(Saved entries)
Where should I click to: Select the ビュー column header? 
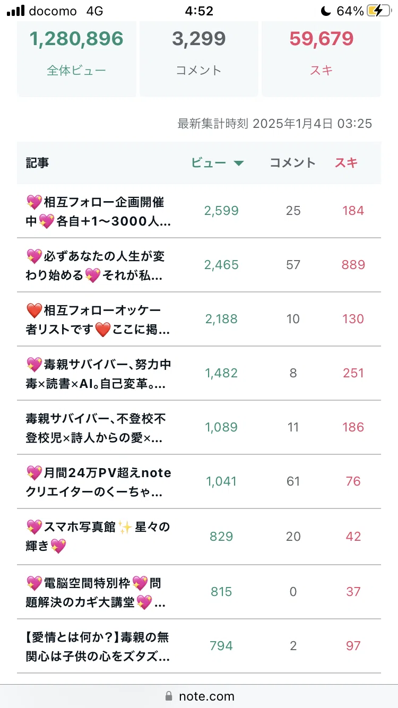click(x=209, y=163)
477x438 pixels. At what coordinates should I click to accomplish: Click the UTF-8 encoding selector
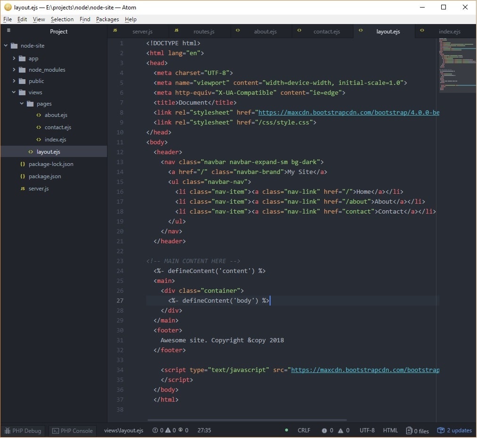pos(367,430)
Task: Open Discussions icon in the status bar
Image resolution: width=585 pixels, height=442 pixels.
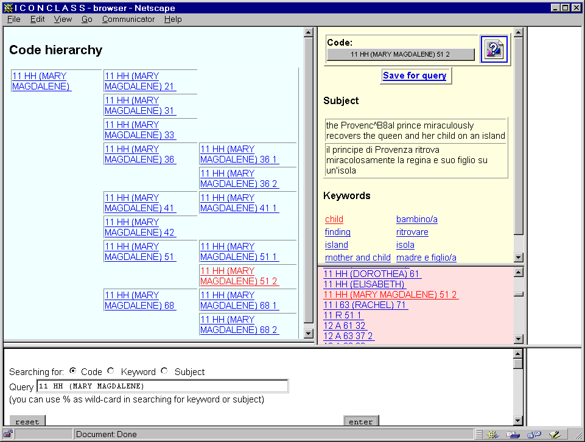Action: click(x=534, y=435)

■ DESCRIPTION OF THE TASK ■
Write out the entries again word for word. Do not include the pictures.

■ RESULT ■
Where should I click to: Select the ビュー column header? 
click(x=209, y=163)
477x438 pixels. At what coordinates should I click to accomplish: Click the UTF-8 encoding selector
pos(367,430)
Task: Open Discussions icon in the status bar
Image resolution: width=585 pixels, height=442 pixels.
Action: click(x=534, y=435)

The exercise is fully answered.